Every year, more than four billion male chicks are hatched around the world, only to be killed immediately. According to Dutch start-up company In Ovo, this is not simply an ethical problem; it is also a loss-making business model. Evonik has been supporting In Ovo's rescue mission since 2018.

“Sort out the good ones from the bad ones” is the well-known instruction given to Cinderella. Her task is to sort lentils by quality. While the good ones will be used to make lentil soup, the bad ones will be disposed of as useless. Yet this instruction is not simply the stuff of nostalgic fairy tales. It is a modern reality! Around the world, the poultry industry applies this method millions of times a day to separate newly hatched chicks by gender. The useful—female—chicks get to grow into hens that lay eggs and/or provide meat to feed people. The male chicks cannot lay eggs, nor do they put on enough weight to be used as chicken meat. They are therefore regarded as “bad”, which means they are sorted out and macerated or gassed. An increasing number of consumers regard this as an unethical practice, which gives them a bad conscience or even stops them eating poultry and eggs. Here, at the latest, the economic impact of the screening process becomes evident.

Starting in the egg

Evonik believes that it has a responsibility to work towards more sustainable nutrition, including production methods that enhance animal welfare. That is why Evonik works with the Dutch start-up company In Ovo. In ovo is Latin for “in the egg” and the company's name speaks volumes: The egg was the starting point for founders Wouter Bruins and Wil Stutterheim. The idea for their start-up began as a business case project during their business studies course at Leiden University. Neither Bruins nor Stutterheim has a background in poultry farming, but they were looking for a problem where they could drive forward the search for a solution. That was how they stumbled across the culling of chicks. Since the gender of the chicks is not normally known in the egg, all eggs have to be incubated until they hatch. That increases the space and energy required, which in turn raises the cost because ultimately half of the chicks, i.e. those that are male, are discarded. In Ovo’s founders put the problem in a nutshell: "At present one rooster has to die for every hen.” In addition, all chicks are sorted manually on a conveyor belt—which entails further costs.

Wouter Bruins (l.) and Wil Stutterheim (r.), the co-founders of Dutch start-up In Ovo which wants to end the killing of day-old male chicks.
Wouter Bruins (l.) and Wil Stutterheim (r.), the co-founders of Dutch start-up In Ovo which wants to end the killing of day-old male chicks.
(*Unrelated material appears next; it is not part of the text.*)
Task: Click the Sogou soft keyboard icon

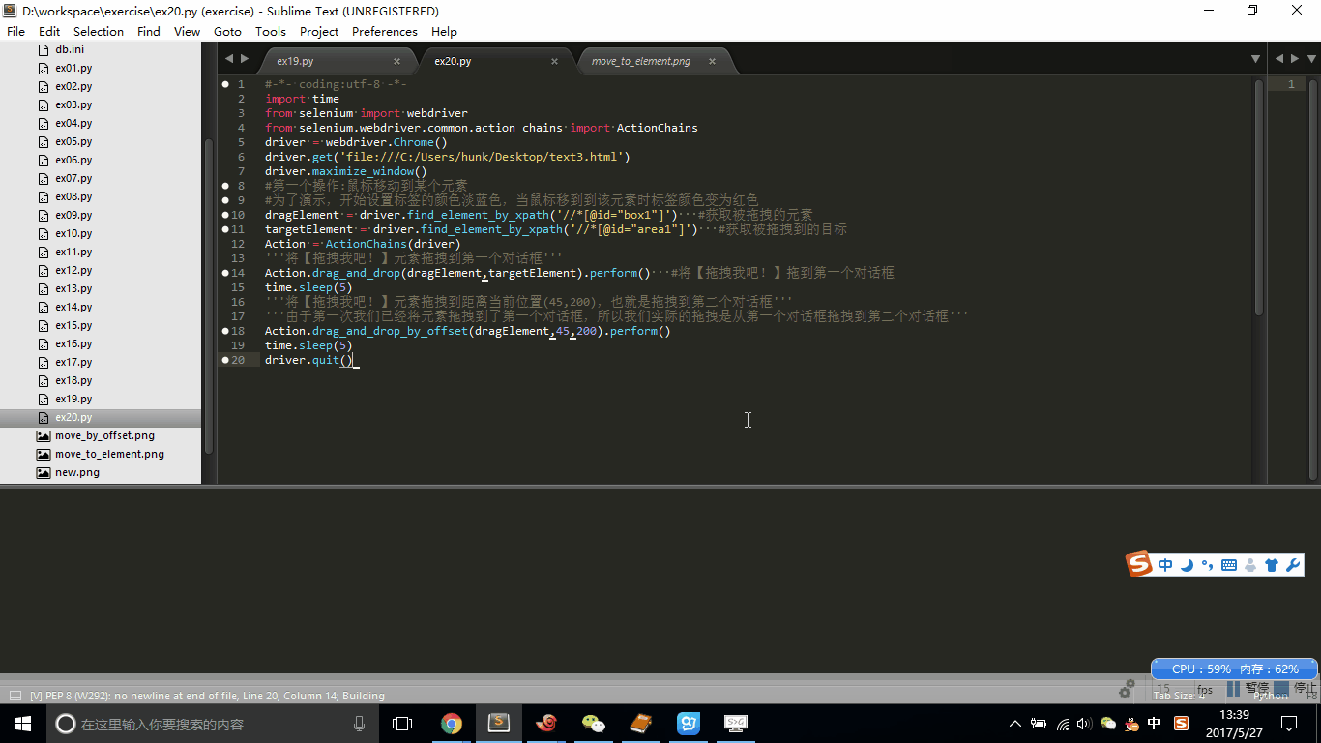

Together with their university, by 2013 Bruins and Stutterheim had developed a cost-effective screening process to determine the gender of the chick “in ovo” without damaging the egg. A tiny, resealable hole is made in the egg to remove a sample, which is tested for certain markers that indicate the gender of the chick at a very early stage of development. This “egg sexing” process has proven effective in lab conditions, but has not yet been rolled out for commercial use. Since 2018, Evonik has been supporting this start-up with capital and expertise—a future-oriented investment to enable In Ovo to develop a market-ready screening prototype. The founders expect it to be ready for commercialization this year.

The first step

The groundbreaking feature of their method is the throughput speed: The In Ovo process can screen thousands of eggs each minute. Speed is of the essence given that it takes just three weeks from laying the egg until it hatches and there is rising demand for chicken meat and eggs. In addition, the screening process is automatic, making it cheaper than conventional sorting of chicks. If an egg is identified as being male in the screening process, it is sorted out and does not take up any of the places reserved for female eggs in the incubator.

However, for the founders of In Ovo that is only the first step. Although they cannot prevent embryos in eggs developing into male chicks, they have made sure they can be spared death by gassing or maceration. The goal now is “repurposing”—finding (alternative) uses for the eggs that are not incubated. After all, fertilized hens’ eggs contain large amounts of high-quality proteins and other nutrients. Following on from its gender screening, In Ovo has therefore set up an egg repurposing project under the working title EGGR. Even in its initial phase, this project has been granted funding by the European Union. In Ovo’s ethical and economic commitment raises hopes that culling male chicks will soon be a thing of the past.